Collected data
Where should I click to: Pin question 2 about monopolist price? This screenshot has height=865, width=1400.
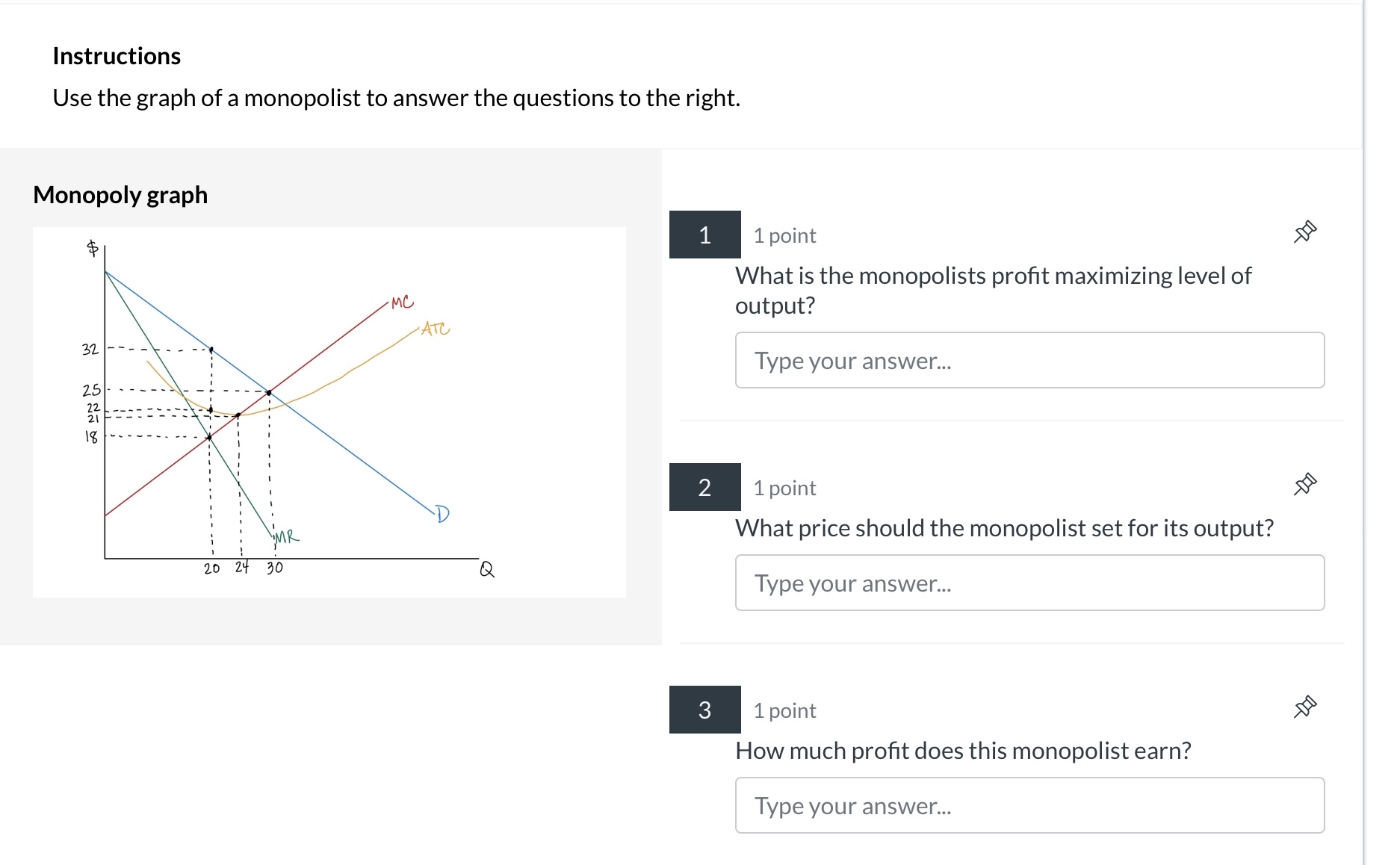[x=1304, y=485]
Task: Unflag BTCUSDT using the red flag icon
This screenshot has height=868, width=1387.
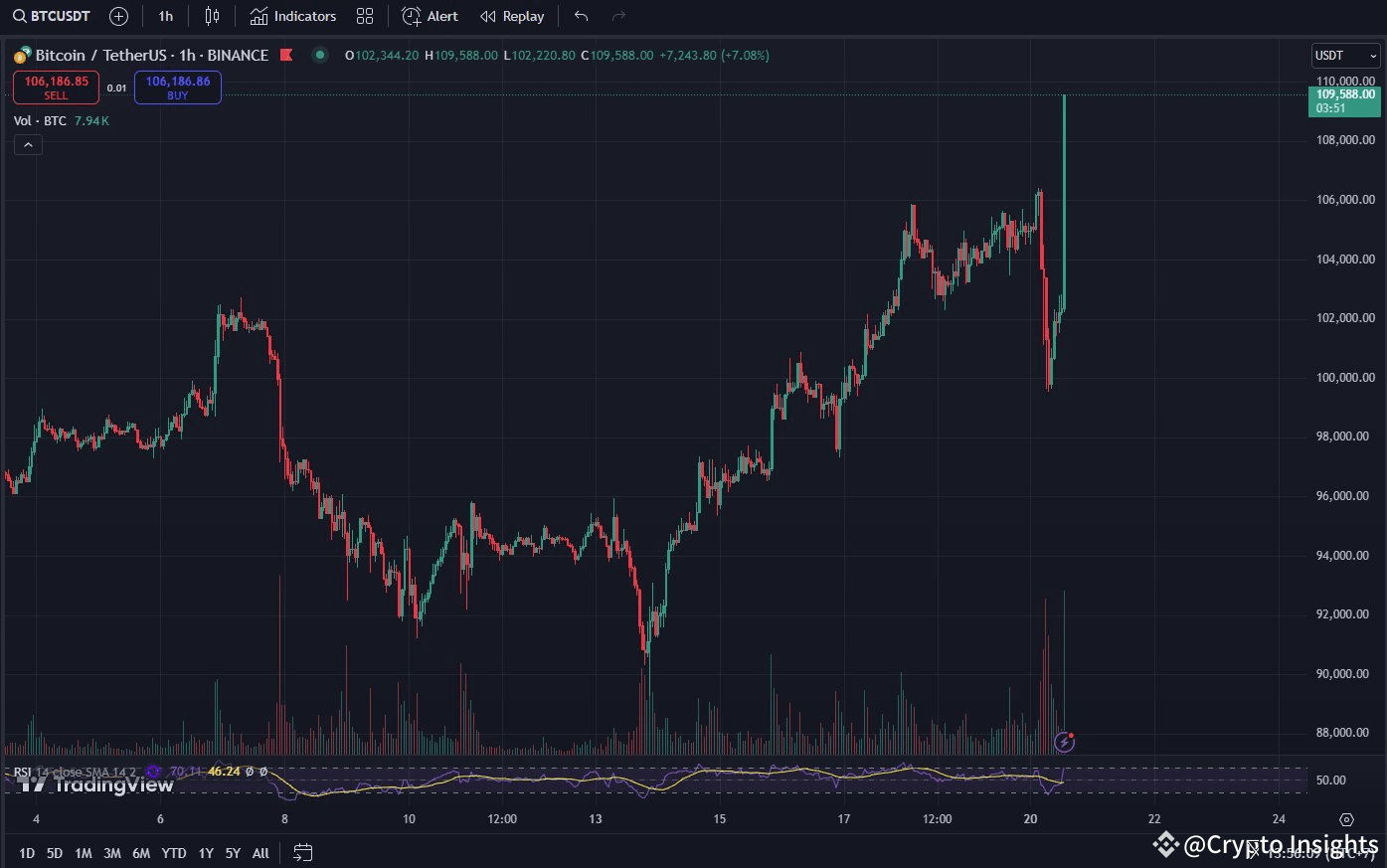Action: pyautogui.click(x=285, y=55)
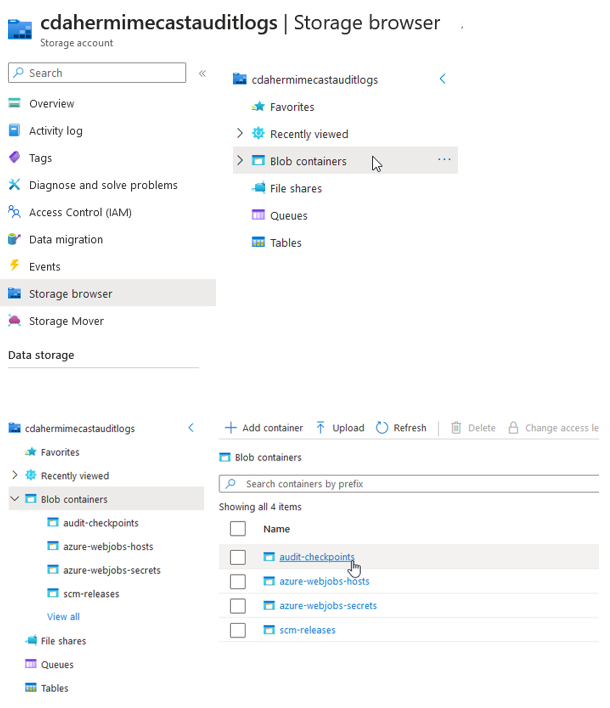
Task: Click the Diagnose and solve problems icon
Action: [x=14, y=185]
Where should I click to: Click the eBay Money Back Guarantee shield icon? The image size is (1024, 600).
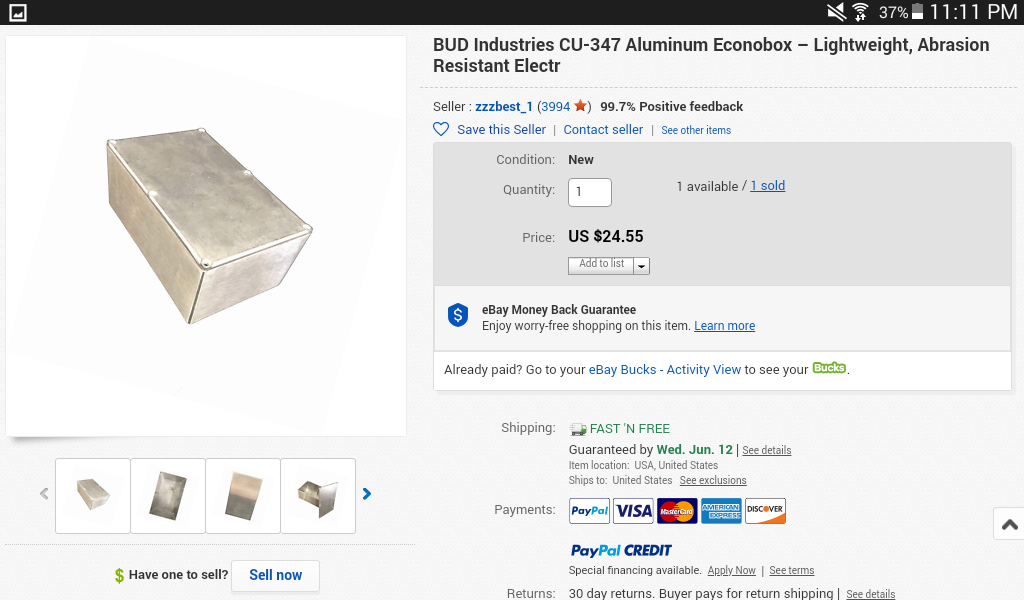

WHAT TO DO: Copy all the entries word for word. Omit any pictures.

REPLY:
Where should I click to: Pin question 2 about monopolist price? This screenshot has height=865, width=1400.
[x=1304, y=485]
Task: Unflag BTCUSDT using the red flag icon
This screenshot has height=868, width=1387.
Action: pyautogui.click(x=285, y=55)
Task: Click the Diagnose and solve problems icon
Action: [x=14, y=185]
Where should I click to: Click the eBay Money Back Guarantee shield icon? The image size is (1024, 600).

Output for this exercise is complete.